Red Cups Matter
Today, I created an image of a Red Starbucks cup with “Concerned Student 1950” written on it because I believe these two hot topics are closely related to what is going on in the 2016 election and are all part of a much bigger context. I’m also including the Halloween issue at Yale in all of this.
I’m trying to avoid getting mired in the nitty gritty of all of these, although I have had a little run with the red cups, and I’m trying to look at this from a much larger picture and I could easily go off on a thousand different tangents about what is going on at Yale.
It seems that Colin McEnroe tried to do something similar in his column, Yalies Whining For Protection, Not Fighting Adversity.
He says the students are “overindulged”, attempting to place all of this in the context of the sons and daughters of entitled helicopter parents. On one level, what he is saying might have a little validity, but I do worry about painting all students with such a broad brush.
Instead, I see the overindulgence and the entitled helicopter parents as yet another manifestation of the same larger underlying dynamic, the transformation of the American Dream.
Colin suggests
To recap: Most — perhaps not all — of the current uprising is the fallout from a campuswide conversation about Halloween costumes. Not Ferguson. Not Afghanistan. Not immigration. Not Planned Parenthood.
This is where I think he gets it wrong. It isn’t really about Halloween costumes. That is a gross oversimplification. It is about Ferguson. It is very much about Ferguson as I see my friends of color from colleges and universities around the country posting things like
To the students of color at Mizzou, we, Wesleyan alumni of color, stand with you in solidarity. To those who would threaten your sense of safety, we are watching. #ConcernedStudent1950 #InSolidarityWithMizzou#daretobeblackinamerica
And it is very much about immigration, and planned parenthood, and all the things that threaten the Christian White Male Hegemony.

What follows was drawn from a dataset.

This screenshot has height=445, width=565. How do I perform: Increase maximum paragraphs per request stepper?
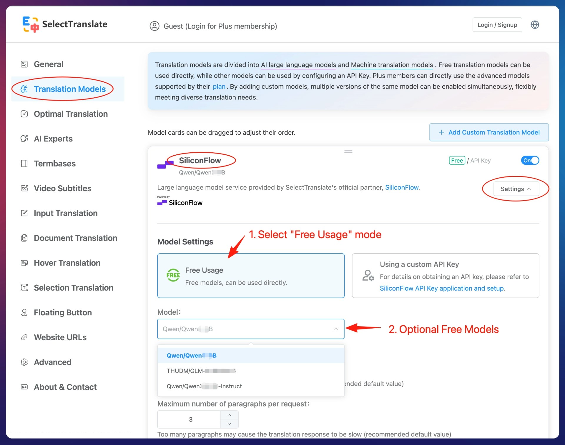pyautogui.click(x=229, y=415)
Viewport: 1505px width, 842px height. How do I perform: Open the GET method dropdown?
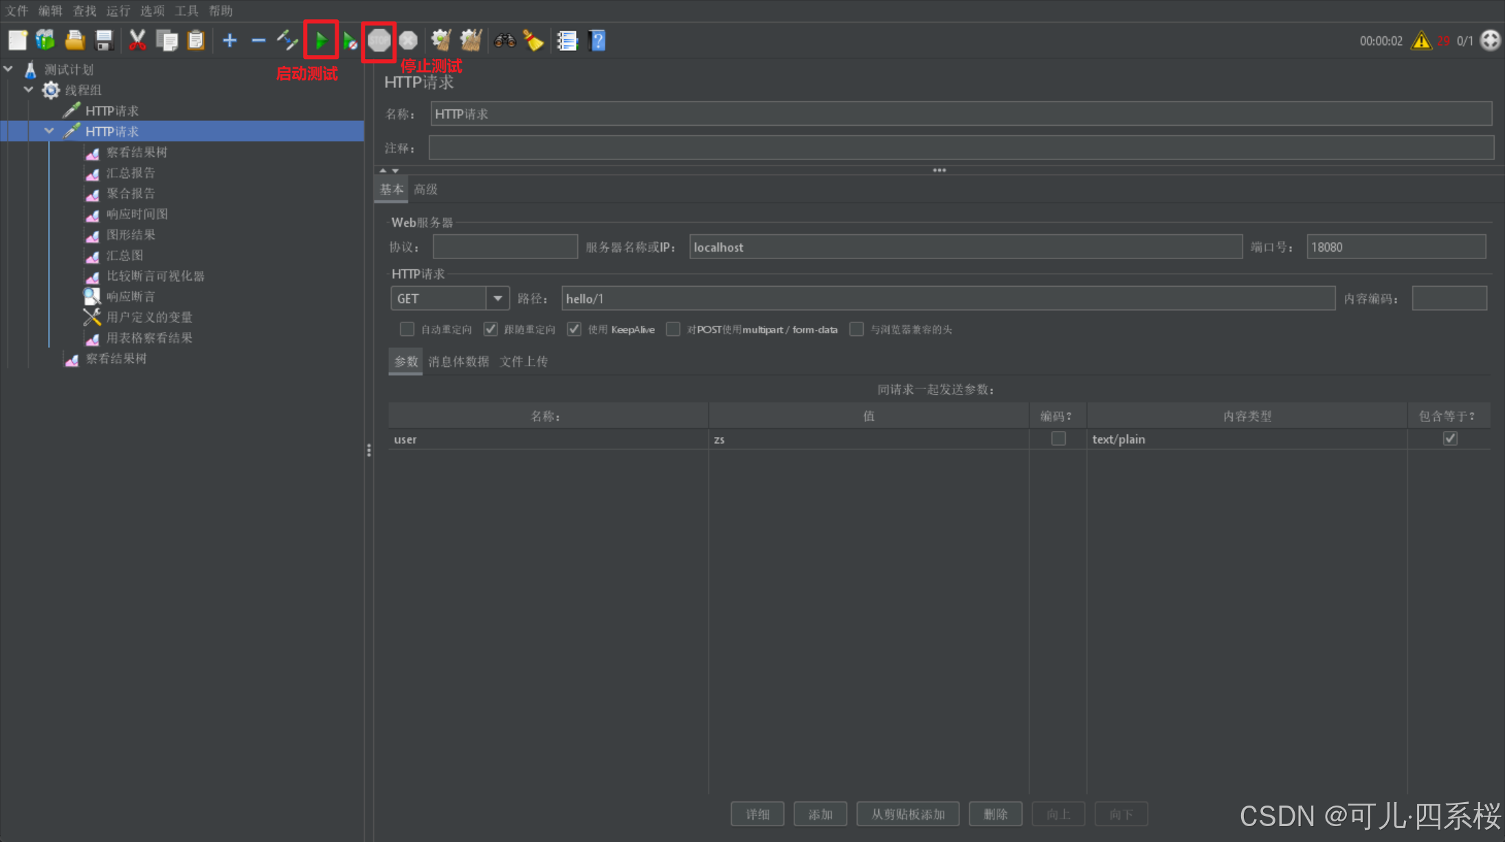(x=498, y=298)
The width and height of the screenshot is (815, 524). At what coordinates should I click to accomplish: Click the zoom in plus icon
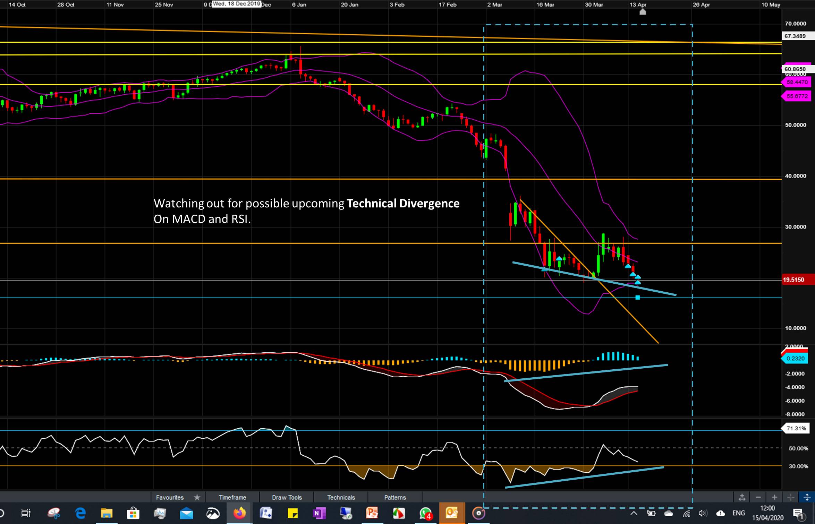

Despite the myths of Horatio Alger and the melting pot, the American Dream, until recently has been the primary domain of white Christian men of European dissent. That is changing. America’s global dominance is slipping in this era of globalization. American Empire is heading the direction of the British Empire. We live in a country where a black man, or more accurately, a person of mixed race, has become president. We live in a country where there is a strong chance that the next president will be female. We live in a country where fewer and fewer people identify themselves as Christian; where Christians, Whites, and Men have become, or are becoming, minorities.
We can perhaps learn from the decline of the British Empire. We can perhaps even see parallels. It is little surprise that the shooter in Charleston wore insignias from Apartheid era South Africa and from Rhodesia. People resist their group losing power. They threaten, they exclude, they become violent.
Those gaining new power, may not be great at wielding it. They still carry the emotional scares of being oppressed. They seek to be treated with respect. It is sort of like when the kid who has been bullied in school finds some new allies and starts standing up to the bullies. This is illustrated nicely in the browser extension which replaces ‘politically correct’ with ‘treating people with respect’.
If you are part of the old power structure, you may complain about political correctness, or about having to start treating others with respect.
It is a difficult process. We will complain about not being able to fly confederate flags, about holiday greetings, and holiday coffee cups that don’t acknowledge the dominance, fading though it may be, of our religion. We may suffer white fragility as people of color point out how things we are saying or doing can be hurtful to others.
But all of this is part of the transition to a country, that hopefully comes a little bit closer to the myths of Horatio Alger and the melting pot. As a straight white cis Christian male of European descent who has compassion for those different from myself, all I can say is, it’s about time.